Extracted entries Block Start

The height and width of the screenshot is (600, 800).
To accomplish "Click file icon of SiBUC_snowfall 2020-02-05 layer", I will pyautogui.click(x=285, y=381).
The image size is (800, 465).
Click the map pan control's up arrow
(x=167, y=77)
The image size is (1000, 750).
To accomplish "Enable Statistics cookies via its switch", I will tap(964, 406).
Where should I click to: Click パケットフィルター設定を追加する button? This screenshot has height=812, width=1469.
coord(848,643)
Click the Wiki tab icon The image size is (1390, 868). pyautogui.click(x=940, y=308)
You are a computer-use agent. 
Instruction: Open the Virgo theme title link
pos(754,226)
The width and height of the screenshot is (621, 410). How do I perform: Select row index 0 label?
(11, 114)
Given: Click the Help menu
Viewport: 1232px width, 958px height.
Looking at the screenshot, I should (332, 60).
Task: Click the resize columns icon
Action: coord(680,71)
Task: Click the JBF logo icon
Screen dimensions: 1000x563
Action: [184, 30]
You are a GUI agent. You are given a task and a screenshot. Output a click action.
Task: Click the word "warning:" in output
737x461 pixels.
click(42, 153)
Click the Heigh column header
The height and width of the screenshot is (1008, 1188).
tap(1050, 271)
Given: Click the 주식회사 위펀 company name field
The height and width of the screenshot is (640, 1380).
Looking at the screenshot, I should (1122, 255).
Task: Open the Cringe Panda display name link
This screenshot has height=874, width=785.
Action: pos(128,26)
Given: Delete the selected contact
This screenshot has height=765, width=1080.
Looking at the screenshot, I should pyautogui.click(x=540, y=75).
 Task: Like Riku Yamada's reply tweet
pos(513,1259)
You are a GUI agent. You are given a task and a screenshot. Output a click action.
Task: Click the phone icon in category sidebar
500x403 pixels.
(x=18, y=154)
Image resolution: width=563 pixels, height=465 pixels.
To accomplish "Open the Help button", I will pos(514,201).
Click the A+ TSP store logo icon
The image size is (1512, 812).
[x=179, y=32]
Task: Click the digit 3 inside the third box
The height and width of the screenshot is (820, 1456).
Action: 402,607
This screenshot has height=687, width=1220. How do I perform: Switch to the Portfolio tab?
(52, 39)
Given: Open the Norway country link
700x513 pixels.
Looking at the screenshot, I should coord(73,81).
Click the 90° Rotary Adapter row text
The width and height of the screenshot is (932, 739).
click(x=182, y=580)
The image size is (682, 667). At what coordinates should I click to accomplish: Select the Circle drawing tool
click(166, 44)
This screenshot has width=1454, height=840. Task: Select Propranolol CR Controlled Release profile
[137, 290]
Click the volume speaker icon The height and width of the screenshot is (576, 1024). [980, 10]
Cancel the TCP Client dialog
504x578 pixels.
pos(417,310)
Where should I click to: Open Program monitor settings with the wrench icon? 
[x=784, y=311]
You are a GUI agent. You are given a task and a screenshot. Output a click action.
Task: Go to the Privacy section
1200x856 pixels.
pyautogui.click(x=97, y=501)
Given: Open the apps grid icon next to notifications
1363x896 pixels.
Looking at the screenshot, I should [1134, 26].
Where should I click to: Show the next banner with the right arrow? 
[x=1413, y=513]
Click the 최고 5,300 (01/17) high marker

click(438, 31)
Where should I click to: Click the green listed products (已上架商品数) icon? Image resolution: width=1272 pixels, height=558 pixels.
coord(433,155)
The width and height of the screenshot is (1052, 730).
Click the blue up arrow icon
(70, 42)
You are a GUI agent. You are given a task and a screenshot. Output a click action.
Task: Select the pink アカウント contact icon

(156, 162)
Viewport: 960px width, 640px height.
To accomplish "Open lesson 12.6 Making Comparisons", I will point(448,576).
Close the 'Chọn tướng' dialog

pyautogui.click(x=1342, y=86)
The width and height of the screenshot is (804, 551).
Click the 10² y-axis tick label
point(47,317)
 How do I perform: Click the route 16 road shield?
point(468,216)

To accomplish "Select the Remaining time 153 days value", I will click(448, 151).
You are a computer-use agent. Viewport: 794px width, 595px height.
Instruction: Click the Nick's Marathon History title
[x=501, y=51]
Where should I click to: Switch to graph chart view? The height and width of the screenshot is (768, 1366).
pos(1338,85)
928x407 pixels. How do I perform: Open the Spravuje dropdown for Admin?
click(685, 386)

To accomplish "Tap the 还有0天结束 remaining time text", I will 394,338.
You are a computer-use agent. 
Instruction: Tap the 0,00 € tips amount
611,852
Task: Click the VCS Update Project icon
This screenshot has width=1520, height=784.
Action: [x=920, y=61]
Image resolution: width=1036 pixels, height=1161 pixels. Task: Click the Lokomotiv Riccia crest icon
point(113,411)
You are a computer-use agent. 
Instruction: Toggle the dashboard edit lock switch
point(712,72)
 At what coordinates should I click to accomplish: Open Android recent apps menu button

Extracted entries Block End

Work required
Find the line that contains "Given: Open the apps". Copy it and every line after it to the end of the records, exactly, and nothing more.

Problem solution
Given: Open the apps grid icon next to notifications
1363x896 pixels.
Looking at the screenshot, I should [1134, 26].
Where should I click to: Show the next banner with the right arrow? 
[x=1413, y=513]
Click the 최고 5,300 (01/17) high marker

click(438, 31)
Where should I click to: Click the green listed products (已上架商品数) icon? Image resolution: width=1272 pixels, height=558 pixels.
coord(433,155)
The width and height of the screenshot is (1052, 730).
Click the blue up arrow icon
(70, 42)
You are a GUI agent. You are given a task and a screenshot. Output a click action.
Task: Select the pink アカウント contact icon

(156, 162)
Viewport: 960px width, 640px height.
To accomplish "Open lesson 12.6 Making Comparisons", I will point(448,576).
Close the 'Chọn tướng' dialog

pyautogui.click(x=1342, y=86)
The width and height of the screenshot is (804, 551).
Click the 10² y-axis tick label
point(47,317)
 How do I perform: Click the route 16 road shield?
point(468,216)

To accomplish "Select the Remaining time 153 days value", I will click(448, 151).
You are a computer-use agent. Viewport: 794px width, 595px height.
Instruction: Click the Nick's Marathon History title
[x=501, y=51]
Where should I click to: Switch to graph chart view? The height and width of the screenshot is (768, 1366).
pos(1338,85)
928x407 pixels. How do I perform: Open the Spravuje dropdown for Admin?
click(685, 386)

To accomplish "Tap the 还有0天结束 remaining time text", I will 394,338.
You are a computer-use agent. 
Instruction: Tap the 0,00 € tips amount
611,852
Task: Click the VCS Update Project icon
This screenshot has width=1520, height=784.
Action: [x=920, y=61]
Image resolution: width=1036 pixels, height=1161 pixels. Task: Click the Lokomotiv Riccia crest icon
point(113,411)
You are a computer-use agent. 
Instruction: Toggle the dashboard edit lock switch
point(712,72)
 At what coordinates should I click to accomplish: Open Android recent apps menu button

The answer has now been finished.